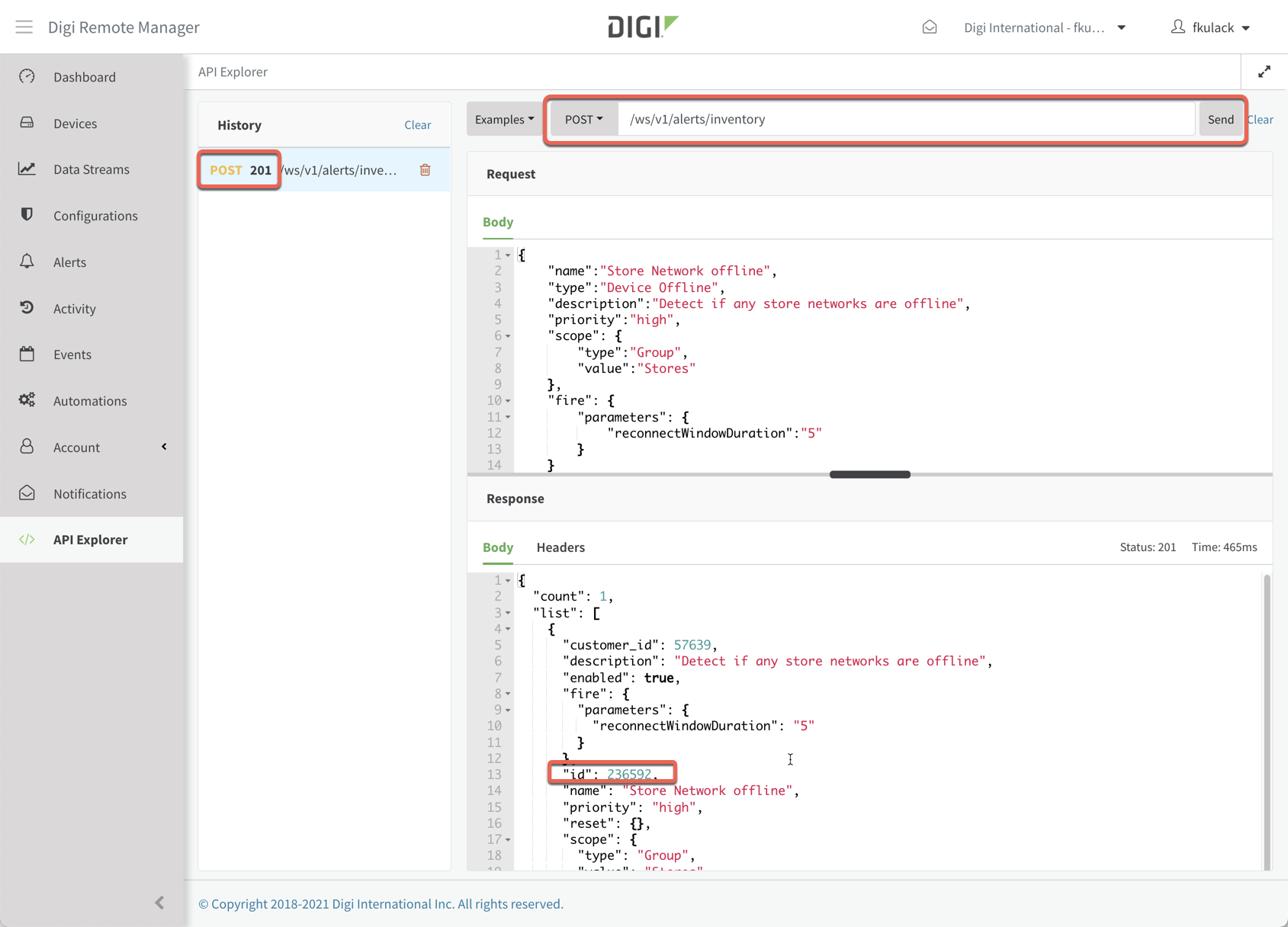Switch to the Headers tab of the response
The width and height of the screenshot is (1288, 927).
(560, 547)
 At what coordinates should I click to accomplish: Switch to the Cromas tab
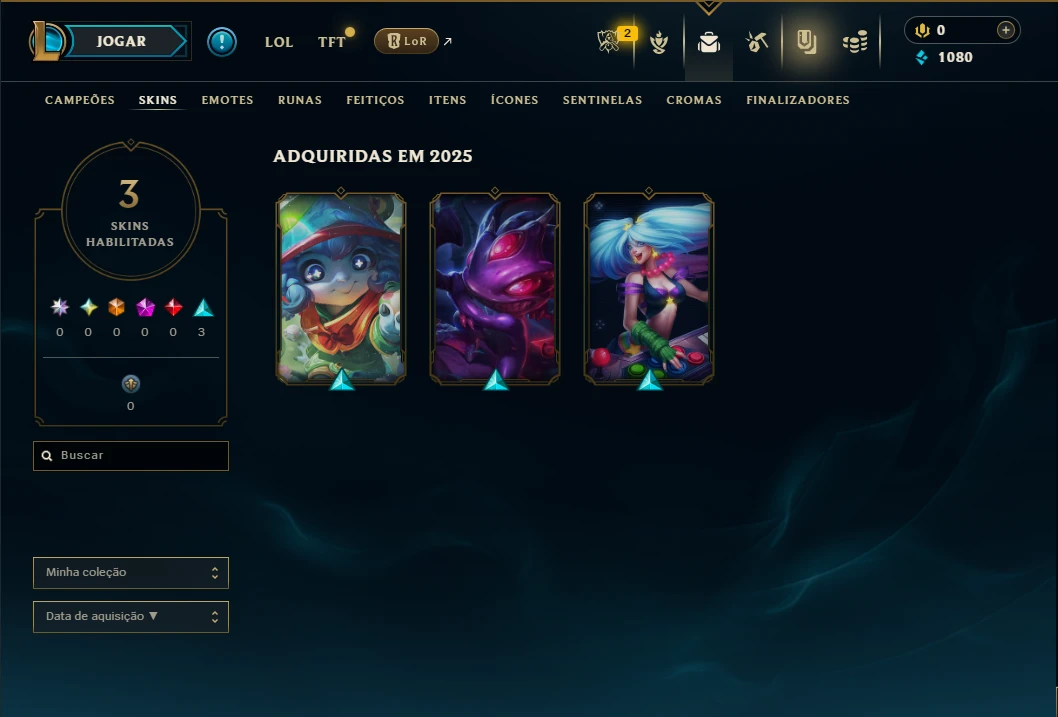click(x=694, y=100)
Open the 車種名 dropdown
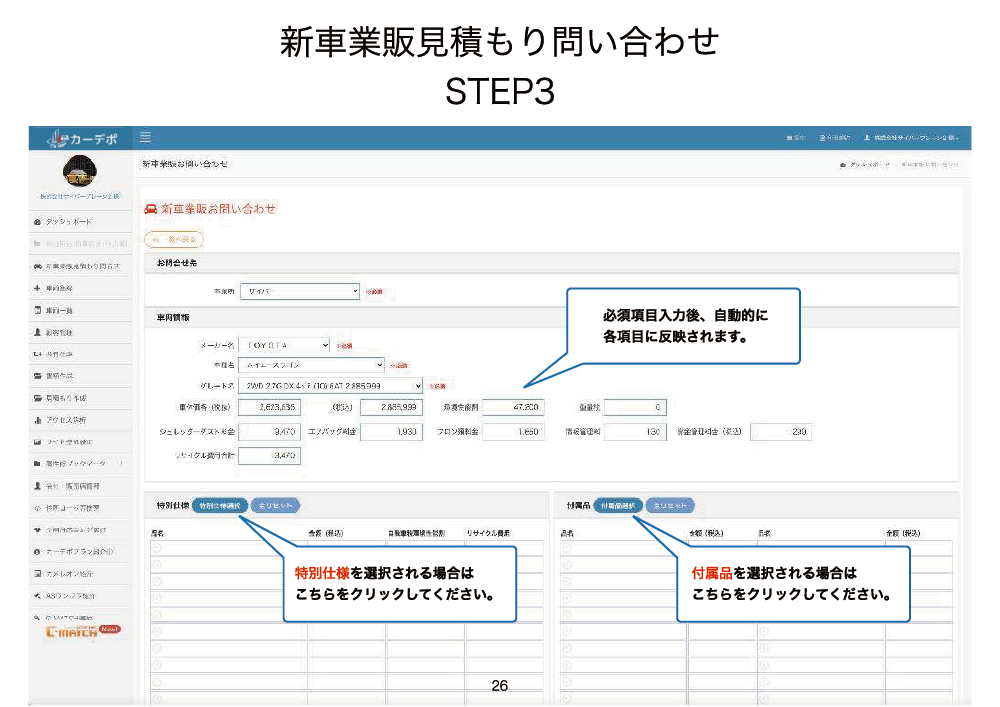This screenshot has width=1000, height=707. tap(311, 365)
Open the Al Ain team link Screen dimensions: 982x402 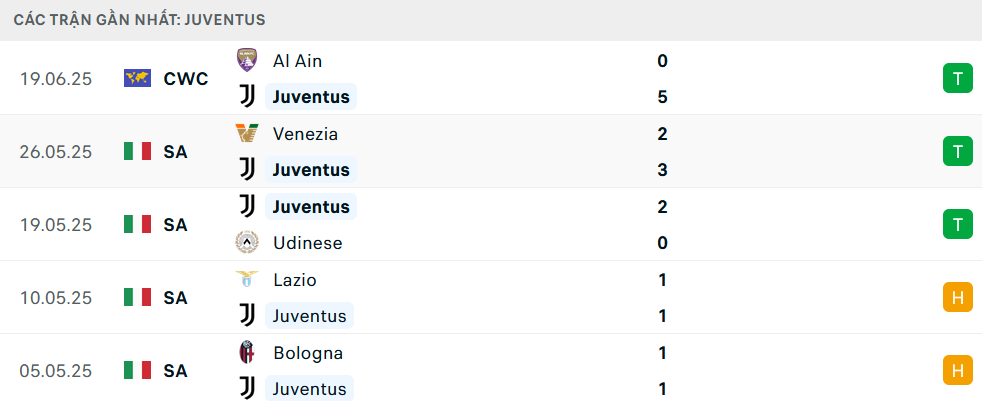(x=297, y=60)
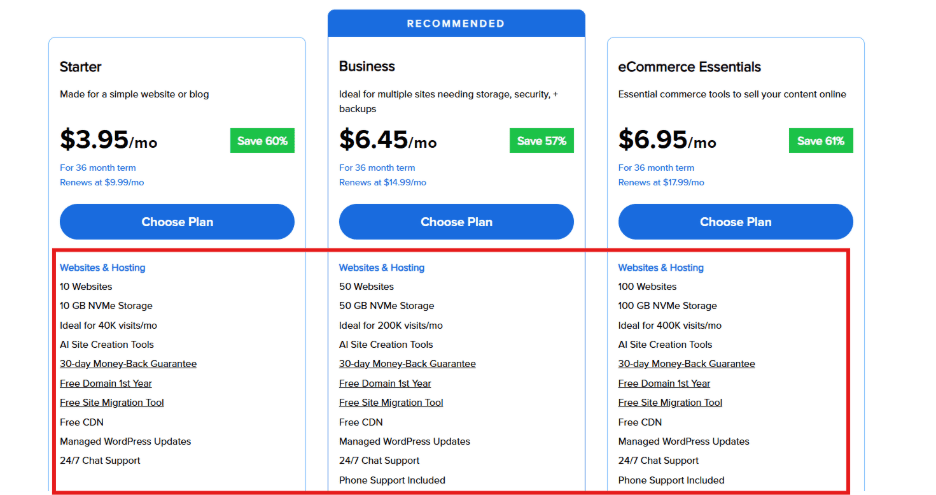
Task: Open Business Free Site Migration Tool link
Action: tap(391, 402)
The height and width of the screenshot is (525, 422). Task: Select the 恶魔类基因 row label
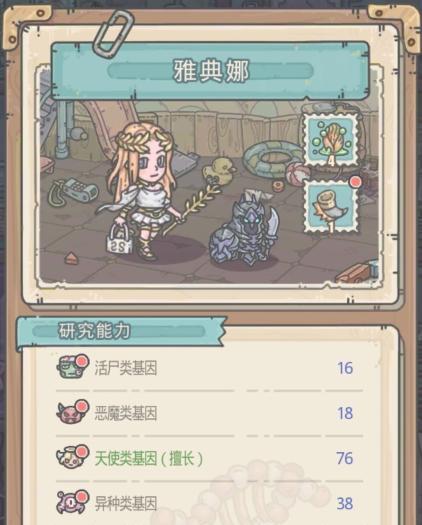pos(126,413)
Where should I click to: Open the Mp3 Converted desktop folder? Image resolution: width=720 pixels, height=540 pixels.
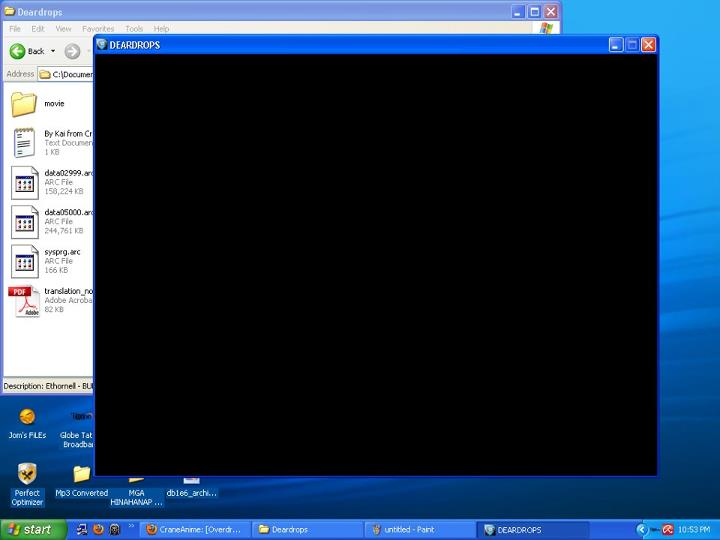pyautogui.click(x=81, y=474)
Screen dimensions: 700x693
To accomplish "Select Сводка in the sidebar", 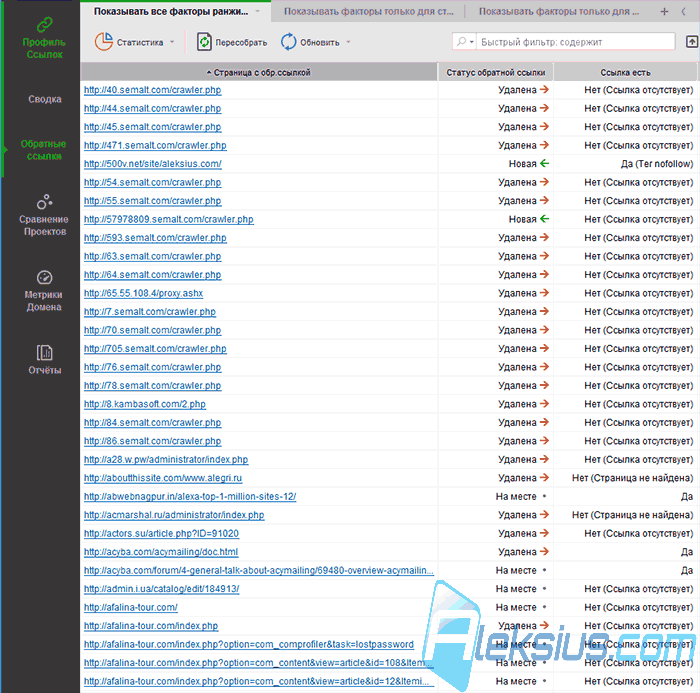I will tap(45, 99).
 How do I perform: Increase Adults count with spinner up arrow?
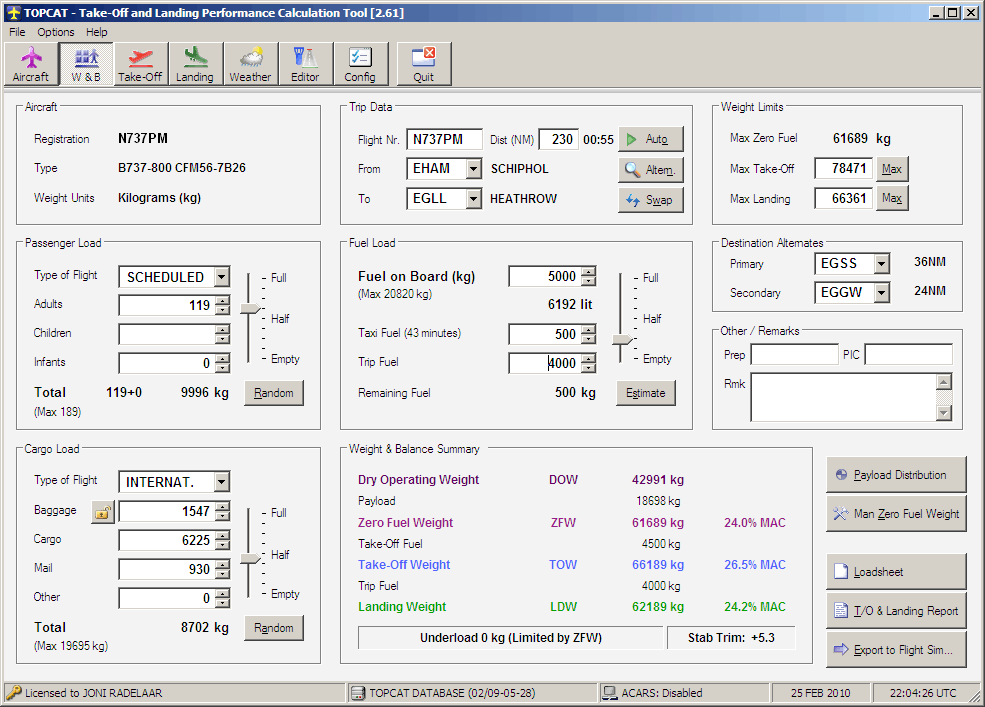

DIRECTIONS: Which lines in the rows above contain the word "should"? Locate each one and copy it in full.

THE SOLUTION:
 At what coordinates should I click to accomplish: Switch to the Cromas tab
Where should I click to: Open the Mp3 Converted desktop folder? Image resolution: width=720 pixels, height=540 pixels.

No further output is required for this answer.